Content starts
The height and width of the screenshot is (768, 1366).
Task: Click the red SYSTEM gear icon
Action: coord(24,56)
Content ends
Content starts
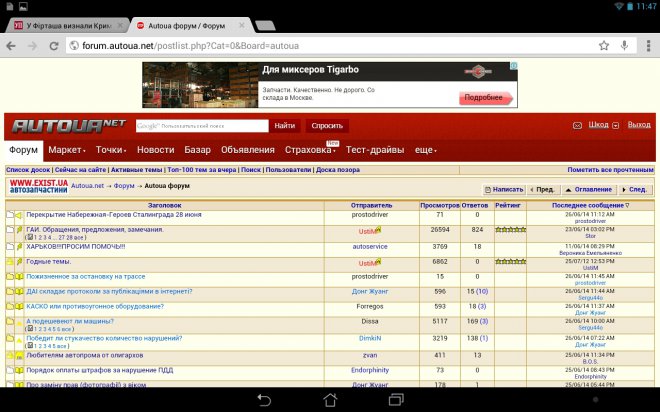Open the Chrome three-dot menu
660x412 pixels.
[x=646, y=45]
Content ends
Content starts
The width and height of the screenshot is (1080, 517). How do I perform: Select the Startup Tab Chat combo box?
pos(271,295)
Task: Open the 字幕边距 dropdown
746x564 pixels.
Content ends
** PROBLEM DESCRIPTION **
Reproduce, word for word and in full, only the lines above that start at the line with "The width and" and run through the line with "746x564 pixels.", both ends included.

** TASK RESULT **
The width and height of the screenshot is (1080, 517). How do I perform: Select the Startup Tab Chat combo box?
pos(271,295)
Task: Open the 字幕边距 dropdown
746x564 pixels.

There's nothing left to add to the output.